### Exercise brief:
Quote the passage of the IMF notice on low-income countries starting with "Public Information Notice (PIN)" and going on through "uncertain global environment.".
=== Quoted text ===
Public Information Notice: IMF Executive Board Discusses Managing Global Growth Risks and Commodity Price Shocks—Vulnerabilities and Policy Challenges for Low-Income Countries

November 14, 2011

Public Information Notices (PINs) form part of the IMF's efforts to promote transparency of the IMF's views and analysis of economic developments and policies. With the consent of the country (or countries) concerned, PINs are issued after Executive Board discussions of Article IV consultations with member countries, of its surveillance of developments at the regional level, of post-program monitoring, and of ex post assessments of member countries with longer-term program engagements. PINs are also issued after Executive Board discussions of general policy matters, unless otherwise decided by the Executive Board in a particular case. An explanation of any qualifiers used in summings up can be found here:

Public Information Notice (PIN) No. 11/139
November 14, 2011

On November 2, 2011, the Executive Board of the International Monetary Fund (IMF) met to discuss vulnerabilities and policy challenges facing low-income countries in a highly uncertain global environment.


Growth held up relatively well in most low-income countries (LICs) during the 2009 global crisis compared to advanced and emerging market countries. Thanks to strong macroeconomic buffers built over the previous decade, many LICs were able, for the first time, to pursue a countercyclical fiscal policy response, safeguarding and often increasing spending during the crisis. Also, in contrast to past global downturns, the recovery in LICs was swift, and growth has remained strong in 2011. The renewed spike in global commodity prices earlier this year led to a moderate uptick in inflation in most LICs, while strong external demand and higher export prices have mitigated the impact of the commodity price surge on trade balances for many LICs.

Despite the strong recovery, progress in rebuilding macroeconomic buffers after the crisis has been slow in many LICs, partly reflecting measures adopted to mitigate the social impact of the recent price spikes. As a result, most LICs are now in a weaker position to deal with external shocks than they were prior to the crisis, given the more limited fiscal buffers and constrained aid envelopes. Furthermore, there are now severe downside risks to the global outlook, and LICs are highly vulnerable to a sharp global downturn. Moreover, LICs remain exposed to commodity price volatility given, in particular, the impact of high food prices on poverty. To assess LICs’ vulnerabilities to these emerging risks and explore related policy challenges, IMF staff conducted, for the first time, a comprehensive vulnerability exercise for LICs (VE-LIC) based on an analytical framework developed earlier this year.
=== Material ===
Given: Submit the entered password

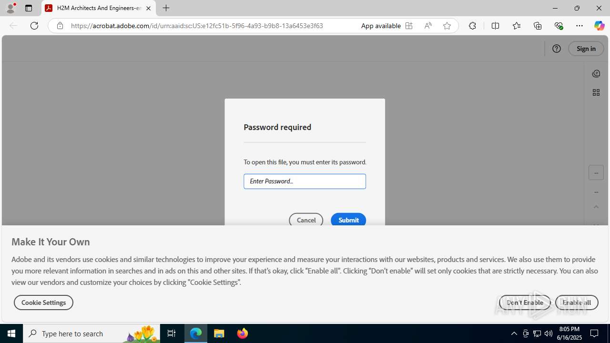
===
### Answer to this task:
Public Information Notice (PIN) No. 11/139
November 14, 2011

On November 2, 2011, the Executive Board of the International Monetary Fund (IMF) met to discuss vulnerabilities and policy challenges facing low-income countries in a highly uncertain global environment.